The following is an example of "diraklib's" experience with ram airs in wind dropouts:
For the full epiphany, checkout viewtopic.php?f=1&t=2360979&start=40diraklib wrote:"the SA-19 is huge and can whack you silly if you let it get down wind of you in a low wind launch. It is downright scary - be ready with the QR at all times if not up and riding!!! I can't say I agree with claims that you can ride the SA-19 in anything lower than a steady 8 knots. I made a personal choice to not ride the SA-19 any more. It went down twice in lulls and managed to bow-tie on the way down - there was no way to relaunch. I was not as lucky as others that self rescued. My kite was full of water by the time I dragged my very tired and frustrated a$$ to shore. It sounds simple, "wrap the lines around the bar, fold the kite in half, roll it up on your board and paddle in"... noooo... there are lines everywhere under water that wrap around your feet as you are trying to manipulate the kite. You just pray that a gust won't pop the kite up and slice of an appendage. The kite ... is just too scary when it goes down. My attitude now is - if my LEI won't fly, I shouldn't be on the water. Anyone interested in a slightly used SA2-19m??? Cheap???"
The following is the experience of "pmaggie" with ram airs in wind dropouts:
For the full story, checkout: viewtopic.php?f=1&t=2376332pmaggie wrote:I rode foils only a few times, so these are really my two cents. The problem I experieced with foils in very light wind when they suddenly fall. In my home spot, in very light wind days, sometimes the wind really goes to zero for 1 minute or so. When this happen, both foils and inflatables suddenly fall. In this cases, my inflatable, since it's far heavier than a foil, fall directly into the water with no line tangling and I just have to wait for a gust to relaunch (when possible, that means about 7 knots for my Core 17). When a foil falls with no wind, being very light, it's common that its lines roll over it and became completely tangled. At that point, it's not that easy to relaunch.
The other big problem with foils in very light wind is when the wind completely stops. With an inflatable, you just get your kite and swim attached to your little floating boat. With a foil, you have 20 sqm of tissue to carry home with you!
Here is the experience of "FredBGG" with a line failure:
For the full admission viewtopic.php?f=1&t=2362065FredBGG wrote:The other day I had a front line fail.
Wind was slightly off shore...
I really needed a tow to the beach.
I had the kite safely on the 5th line folded in half (flysurfer Foil)
I waved down two kiters.... both expert judging by their riding.
Both refused to help.
One even yelled if you can't relaunch it's your problem.
Anyway after a difficult ordeal in the surf and current I got back to the beach.
I had to rest a bit but my board was still out there.

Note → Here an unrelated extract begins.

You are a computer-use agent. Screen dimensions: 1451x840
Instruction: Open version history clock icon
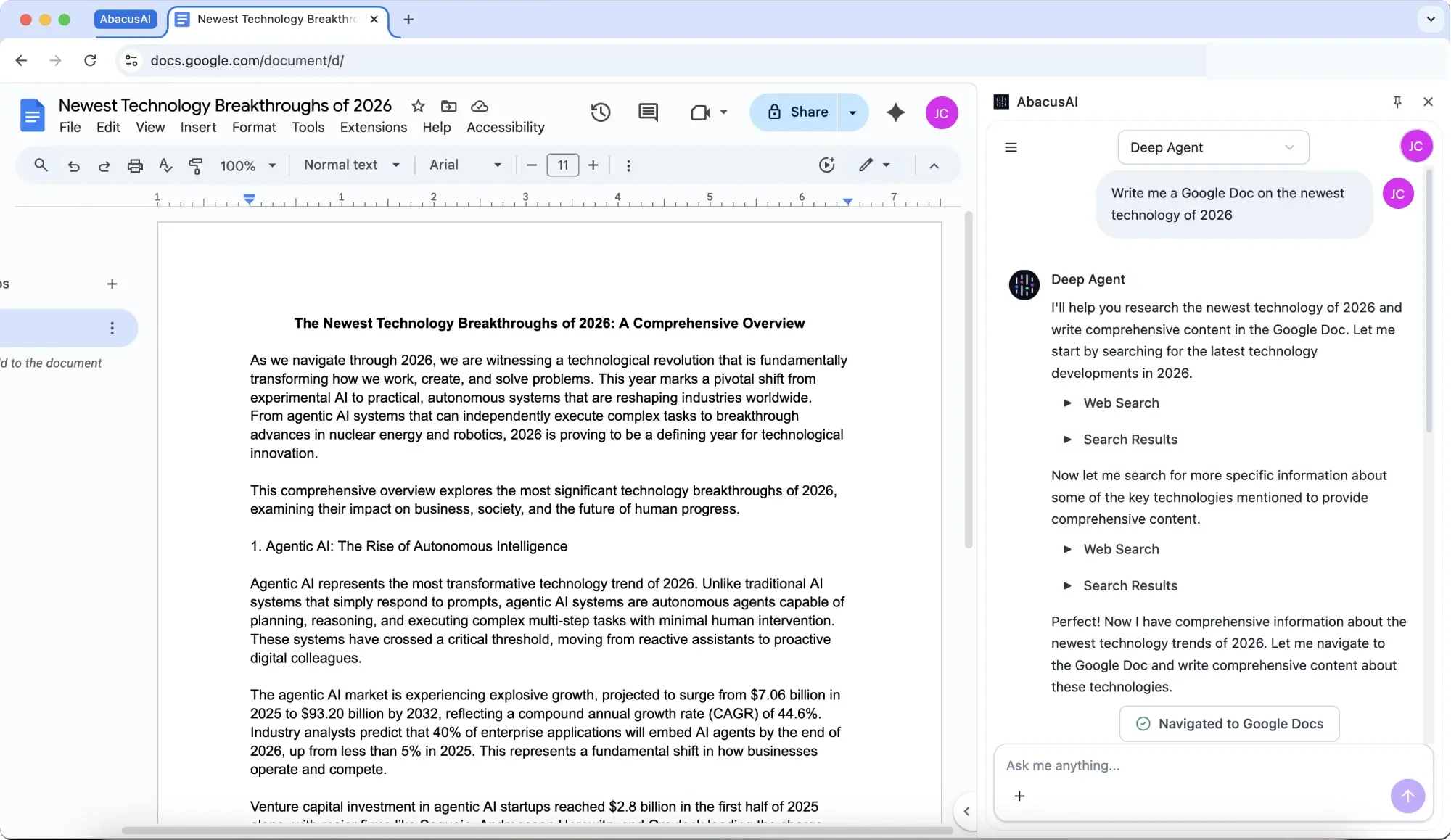coord(600,112)
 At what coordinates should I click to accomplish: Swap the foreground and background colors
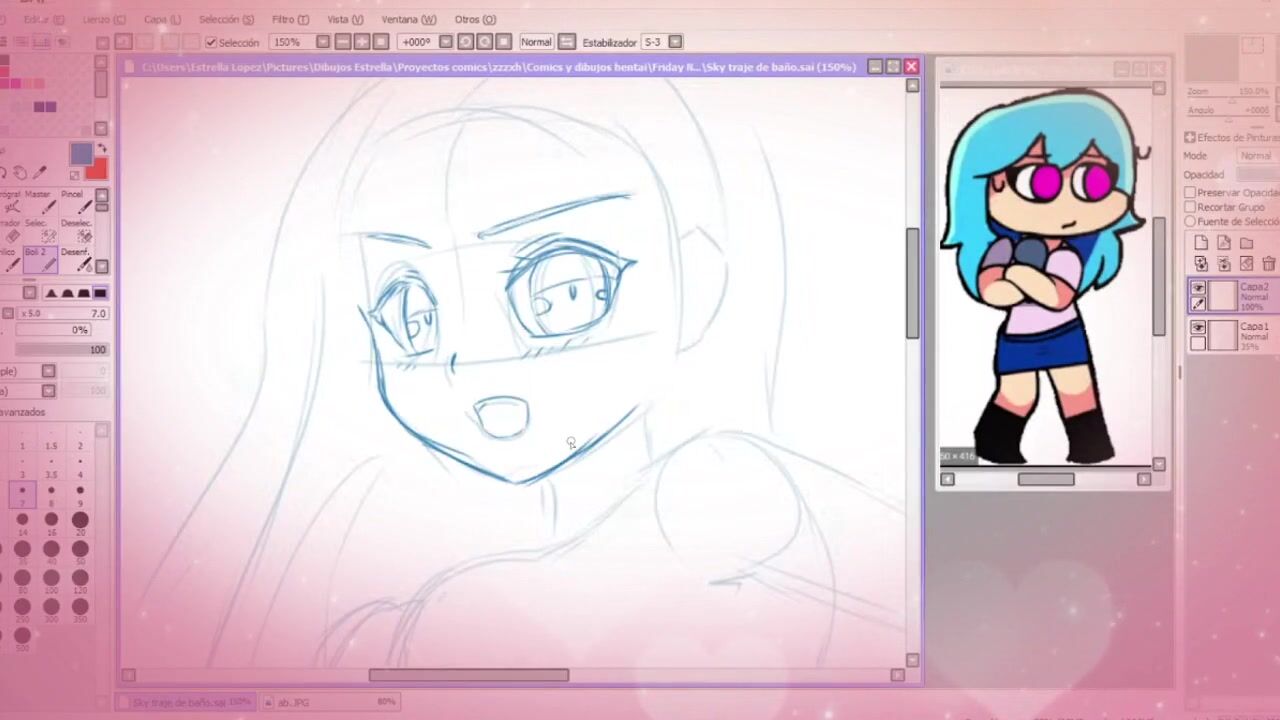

The problem here isn't with the other kiters, it's with Fred's choice of kite. If Fred had an inflatable, he would have been able to "self-rescue" by grabbing the tips and "sailing" to shore. The other kiters refusing to help is understandable: Fred opted for less safe equipment. It's his problem and he shouldn't impose on others to make up for his equipment deficiencies. Also, towing a ram air to shore is like towing a sleeping bag full of water - difficult and dangerous.
Ignore the lies. Ignore the propaganda. Ram airs are inferior to inflatables. They are difficult to relaunch when waterlogged and at times can be dangerous…. even life-threatening.